Category: Health and Pregnancy

April 14th, 2016 by LiveMD

LiveMD discusses ovulation and fertility to help you increase your chances of becoming pregnant

What is Ovulation?

A woman’s body contains two ovaries, one on either side of the lower pelvis. These ovaries produce the eggs that are needed in order for a woman to become pregnant. When a woman is entering the fertile stage of her monthly cycle, an egg is released from one of these ovaries. The egg then travels down the fallopian tube, into the uterus, where it waits to become fertilized by a sperm. This process is called ovulation.

Ovulation occurs once a month, usually half-way through the menstrual cycle, 12 to 14 days before the next period will begin.

How can I Tell if I’m Ovulating?

Often it can be difficult to tell if you are ovulating so one of the best ways to tell is by keeping a calendar. Track all of your periods and if they are regular and predictable, you know that you should be ovulating in that 12-14 day window of time before your next period begins.

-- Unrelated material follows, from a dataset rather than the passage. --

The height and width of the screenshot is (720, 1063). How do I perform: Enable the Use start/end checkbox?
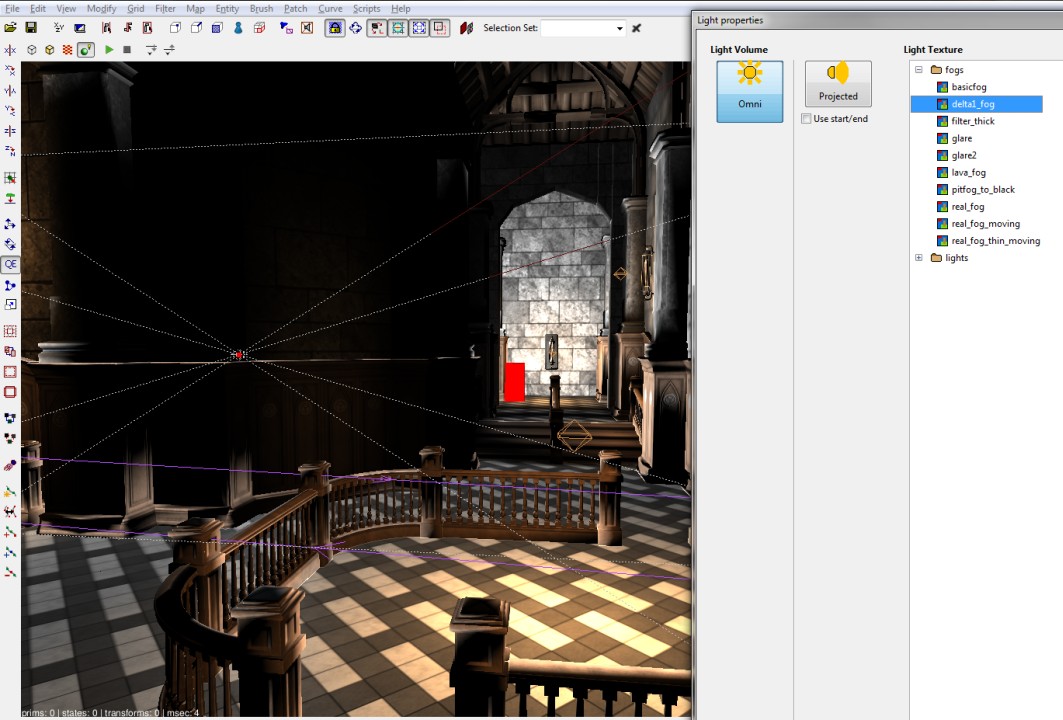806,119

Some women can feel when they are ovulating. Often when an egg is released from the ovary, women can feel a twinge of pain or discomfort on one side of the pelvis or the other, depending on which ovary is releasing the egg that particular month. By paying close attention to how your body is feeling, especially around that fertile window of time, you may be able to feel when you are ovulating.

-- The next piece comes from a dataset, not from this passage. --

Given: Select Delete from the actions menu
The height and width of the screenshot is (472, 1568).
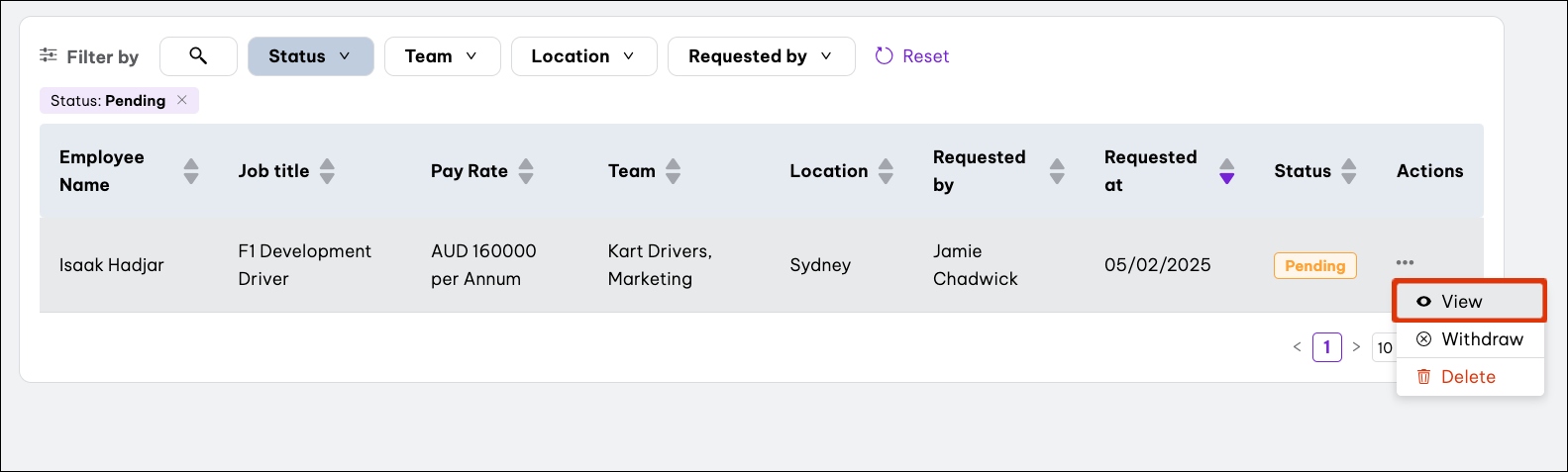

A more precise way of determining ovulation is by measuring your body temperature. Certain temperature fluctuations occur throughout a woman’s cycle and it is possible that by charting daily temperatures over the course of a few months, a woman is able to predict when her next ovulation will occur.

The easiest way to know whether you are ovulating or not is by purchasing an ovulation kit. These kits can usually be purchased at your local pharmacy. By using either urine or saliva samples, the kit can let you know whether or not you are ovulating and how good your chance of becoming pregnant are.

How can I Increase my Chances of Becoming Pregnant?

The best way to increase your chances of conception are to follow one of the methods above to determine when you may be ovulating. Pregnancy can only occur during ovulation so it is important that you and your partner are both ready for intercourse during that small window of time. The more times that you are intimate during that possible ovulation period, the better your chances of pregnancy. A sperm can survive inside a woman’s uterus for 3 to 6 days and is still capable of fertilizing an egg once it is released, even if ovulation has not yet occurred at the time of intercourse.

If you and your partner are considering starting a family and have questions about becoming pregnant and what to expect after you have conceived, the gynecologists and obstetricians at LiveMD have the experience and knowledge to answer all of your questions. They are available online, right now, for a live video chat or by text message and can give you the advice you need right away. Visit www.mylivemd.com.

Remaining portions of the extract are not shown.